Así es la misteriosa nube helada que cubre nuestro Sistema Solar

En los lugares más recónditos y gélidos de nuestro Sistema Solar que todavía no hemos visitado, encontraríamos una extraña nube que contiene material proveniente de otras estrellas, según ha publicado el medio británico BBC.

Durante el pasado verano de 2020, fue visible —con ayuda de unos prismáticos— un núcleo brillante con forma de cometa acompañada por una cola larga formada por hielo que se convierte en gas por el calor del Sol.

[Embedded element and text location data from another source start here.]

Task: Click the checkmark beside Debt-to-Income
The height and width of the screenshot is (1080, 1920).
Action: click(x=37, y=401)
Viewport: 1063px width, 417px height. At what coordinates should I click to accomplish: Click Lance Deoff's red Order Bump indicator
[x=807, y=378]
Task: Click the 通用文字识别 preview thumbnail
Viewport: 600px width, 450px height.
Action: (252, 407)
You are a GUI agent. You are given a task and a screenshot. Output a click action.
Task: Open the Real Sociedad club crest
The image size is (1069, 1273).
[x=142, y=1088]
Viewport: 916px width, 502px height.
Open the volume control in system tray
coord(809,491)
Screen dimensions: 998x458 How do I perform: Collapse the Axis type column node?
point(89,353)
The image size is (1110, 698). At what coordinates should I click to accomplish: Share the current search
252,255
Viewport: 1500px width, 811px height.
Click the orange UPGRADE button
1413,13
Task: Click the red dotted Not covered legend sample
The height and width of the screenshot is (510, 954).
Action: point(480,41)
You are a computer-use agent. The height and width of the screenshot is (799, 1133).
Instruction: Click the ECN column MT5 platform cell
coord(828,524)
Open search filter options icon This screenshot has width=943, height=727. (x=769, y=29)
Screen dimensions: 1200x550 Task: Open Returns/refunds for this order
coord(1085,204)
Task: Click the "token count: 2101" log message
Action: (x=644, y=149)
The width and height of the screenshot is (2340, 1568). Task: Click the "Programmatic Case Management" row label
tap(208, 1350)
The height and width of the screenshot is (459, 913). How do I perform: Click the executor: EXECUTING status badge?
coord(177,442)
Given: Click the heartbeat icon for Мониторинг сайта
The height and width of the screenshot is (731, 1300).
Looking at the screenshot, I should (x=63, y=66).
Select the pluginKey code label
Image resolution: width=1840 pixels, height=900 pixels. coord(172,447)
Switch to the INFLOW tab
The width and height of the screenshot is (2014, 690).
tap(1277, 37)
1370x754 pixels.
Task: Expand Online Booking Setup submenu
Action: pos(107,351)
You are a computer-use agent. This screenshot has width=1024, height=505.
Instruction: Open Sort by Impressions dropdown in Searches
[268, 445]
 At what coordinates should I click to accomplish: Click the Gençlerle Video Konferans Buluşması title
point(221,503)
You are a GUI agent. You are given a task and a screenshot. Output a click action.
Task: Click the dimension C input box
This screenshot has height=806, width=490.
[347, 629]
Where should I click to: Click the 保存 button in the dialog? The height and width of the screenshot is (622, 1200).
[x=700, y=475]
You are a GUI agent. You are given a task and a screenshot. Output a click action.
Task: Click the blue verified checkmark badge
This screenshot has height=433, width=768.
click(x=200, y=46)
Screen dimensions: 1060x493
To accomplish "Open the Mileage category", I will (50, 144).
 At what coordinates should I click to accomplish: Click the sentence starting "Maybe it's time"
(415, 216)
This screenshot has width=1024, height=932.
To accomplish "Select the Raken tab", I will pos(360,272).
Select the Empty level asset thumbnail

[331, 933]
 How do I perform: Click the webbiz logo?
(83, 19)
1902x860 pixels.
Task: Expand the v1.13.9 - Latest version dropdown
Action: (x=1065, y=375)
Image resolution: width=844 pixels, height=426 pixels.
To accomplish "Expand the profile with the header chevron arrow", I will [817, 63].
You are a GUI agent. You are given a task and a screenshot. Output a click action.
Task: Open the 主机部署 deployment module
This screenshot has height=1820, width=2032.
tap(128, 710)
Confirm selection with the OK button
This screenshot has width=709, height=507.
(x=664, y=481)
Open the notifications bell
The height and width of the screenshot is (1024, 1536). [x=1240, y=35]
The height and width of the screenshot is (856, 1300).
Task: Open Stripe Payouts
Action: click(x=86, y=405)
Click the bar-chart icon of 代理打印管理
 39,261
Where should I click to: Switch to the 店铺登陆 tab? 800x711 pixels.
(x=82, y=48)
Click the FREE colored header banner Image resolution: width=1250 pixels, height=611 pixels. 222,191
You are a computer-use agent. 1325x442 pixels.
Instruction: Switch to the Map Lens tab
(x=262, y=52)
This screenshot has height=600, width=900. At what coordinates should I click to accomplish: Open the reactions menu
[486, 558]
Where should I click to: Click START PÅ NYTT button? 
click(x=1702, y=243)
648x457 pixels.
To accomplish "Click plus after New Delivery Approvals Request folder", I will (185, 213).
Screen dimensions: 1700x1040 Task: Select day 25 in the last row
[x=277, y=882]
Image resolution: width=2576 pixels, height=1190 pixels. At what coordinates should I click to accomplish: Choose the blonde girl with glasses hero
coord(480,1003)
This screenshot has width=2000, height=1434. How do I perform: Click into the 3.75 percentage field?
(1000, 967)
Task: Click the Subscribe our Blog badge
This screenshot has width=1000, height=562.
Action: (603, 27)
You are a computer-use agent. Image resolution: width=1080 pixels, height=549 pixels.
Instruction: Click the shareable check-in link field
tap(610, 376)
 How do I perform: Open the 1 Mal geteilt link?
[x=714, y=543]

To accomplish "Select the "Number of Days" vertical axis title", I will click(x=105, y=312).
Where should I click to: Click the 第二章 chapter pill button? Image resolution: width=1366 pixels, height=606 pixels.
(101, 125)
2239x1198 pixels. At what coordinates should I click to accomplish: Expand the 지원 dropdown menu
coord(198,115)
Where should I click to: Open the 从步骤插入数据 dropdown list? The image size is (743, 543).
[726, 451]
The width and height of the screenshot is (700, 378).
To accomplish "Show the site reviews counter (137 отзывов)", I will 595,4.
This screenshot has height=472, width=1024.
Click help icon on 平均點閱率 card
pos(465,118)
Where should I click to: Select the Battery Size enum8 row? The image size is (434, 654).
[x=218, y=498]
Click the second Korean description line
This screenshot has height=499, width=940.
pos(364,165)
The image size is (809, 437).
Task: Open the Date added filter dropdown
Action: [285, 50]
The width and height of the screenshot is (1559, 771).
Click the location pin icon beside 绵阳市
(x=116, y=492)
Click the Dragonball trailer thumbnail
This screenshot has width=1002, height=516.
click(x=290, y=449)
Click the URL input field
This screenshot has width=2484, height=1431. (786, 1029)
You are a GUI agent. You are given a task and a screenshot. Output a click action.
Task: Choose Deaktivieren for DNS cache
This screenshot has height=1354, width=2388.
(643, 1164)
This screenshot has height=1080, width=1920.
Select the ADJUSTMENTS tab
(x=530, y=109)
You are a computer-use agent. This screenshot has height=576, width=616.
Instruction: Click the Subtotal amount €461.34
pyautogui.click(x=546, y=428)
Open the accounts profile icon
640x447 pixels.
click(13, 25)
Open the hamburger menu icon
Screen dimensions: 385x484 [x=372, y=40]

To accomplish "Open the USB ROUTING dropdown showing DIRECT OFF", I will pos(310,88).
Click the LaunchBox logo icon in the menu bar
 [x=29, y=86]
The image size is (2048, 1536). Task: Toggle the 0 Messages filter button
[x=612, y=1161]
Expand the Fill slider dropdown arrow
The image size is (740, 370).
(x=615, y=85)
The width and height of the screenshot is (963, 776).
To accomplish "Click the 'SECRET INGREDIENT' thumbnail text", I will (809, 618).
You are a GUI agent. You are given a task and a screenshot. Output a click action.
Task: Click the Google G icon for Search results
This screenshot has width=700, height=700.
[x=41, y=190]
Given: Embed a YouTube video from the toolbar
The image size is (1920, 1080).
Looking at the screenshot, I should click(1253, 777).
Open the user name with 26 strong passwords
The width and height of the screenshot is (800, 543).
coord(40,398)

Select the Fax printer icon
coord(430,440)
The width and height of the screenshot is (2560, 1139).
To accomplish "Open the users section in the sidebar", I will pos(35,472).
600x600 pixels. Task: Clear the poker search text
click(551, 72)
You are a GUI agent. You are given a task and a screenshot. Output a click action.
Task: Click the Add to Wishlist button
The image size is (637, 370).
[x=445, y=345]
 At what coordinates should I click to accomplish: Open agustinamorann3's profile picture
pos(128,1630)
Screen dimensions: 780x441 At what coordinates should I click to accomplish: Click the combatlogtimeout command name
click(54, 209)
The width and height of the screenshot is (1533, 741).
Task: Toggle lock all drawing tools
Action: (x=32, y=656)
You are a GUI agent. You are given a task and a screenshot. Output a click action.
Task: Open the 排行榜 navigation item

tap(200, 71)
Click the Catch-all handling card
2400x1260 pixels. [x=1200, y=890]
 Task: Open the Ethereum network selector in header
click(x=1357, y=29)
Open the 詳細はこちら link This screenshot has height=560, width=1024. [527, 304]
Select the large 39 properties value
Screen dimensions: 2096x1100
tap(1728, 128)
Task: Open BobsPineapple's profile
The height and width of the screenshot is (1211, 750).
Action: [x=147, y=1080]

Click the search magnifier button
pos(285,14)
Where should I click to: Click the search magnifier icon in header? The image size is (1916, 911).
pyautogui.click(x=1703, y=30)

No obstante, el cometa nombrado como C/2002 F3 (Neowise) dejó de ser visible. Según publica el citado medio inglés, el cometa no volverá a ser visible hasta dentro de aproximadamente 6.800 años.

Se cree que este cometa proviene de una de las partes más misteriosas y menos exploradas de nuestro sistema solar: la congelada Nube de Oort, que contiene material de otras estrellas.

Esta nube se encuentra en los extremos más alejados del Sistema Solar, situado más allá de los planetas Urano, Neptuno e incluso de la órbita de Plutón, más allá del borde exterior de la heliosfera.

La Nube de Oort envuelve todo nuestro Sistema Solar, no sólo donde se encuentran los planetas y asteroides, sino que se extiende en todas las direcciones.

Los astrónomos no han visto directamente esta citada nube y, además, la nave espacial que más distancia ha recorrido en la historia, la Voyager 1, no llegará hasta dentro de 300 años.

Sin embargo, hay cierta esperanza de que algunos de los misterios que parecían irresolubles sobre esta nube se resuelvan. Jan Oort predijo en 1950 la presencia de esta nube para explicar la existencia de cometas como el Neowise. El neerlandés teorizó que estos cometas podrían provenir de un caparazón de objetos distintas hechos principalmente de roca e hielo.

"Hasta ahora no tenemos otra explicación satisfactoria para el suministro continuo de cometas de largo período que observamos", explicó Cyrielle Opitom a la BBC, que estudia los cometas y el Sistema Solar en la Universidad de Edimburgo. "Al reconstruir sus obituarios, parecen compartir un afelio —la distancia más lejana del Sol— en lo que llamamos la Nube de Oort" declaró.

Un estudio reciente ha ofrecido algunas ideas sobre qué puede ser necesario para que se forme la nube de Oort. Simon Portegies Zwart y sus compañeros de la Universidad de Leiden en los Países Bajos han utilizado una serie de simulaciones por ordenador para estudiar cómo se formó la nube, en orden cronológico durante 100 millones de años.

Los resultados muestran que "no se formó de una manera simple, sino por una especie de conspiración de la naturaleza, donde una serie de procesos tienen que seguir su ejemplo" ha declarado Portegies. Sobre el contenido de la Nube de Oort, ha teorizado que podría contener material ajeno a nuestro Sistema Solar o, como él mismo señala, "cosas de otras estrellas".

Si bien los científicos continúan recabando pistas para conocer mejor a la Nube de Oort, sabremos más información cuando la citada Voyager 1 se aventura en esta región aún desconocida por el ser humano. Si esta nave consigue trascender este terreno especial, habremos roto una nueva frontera.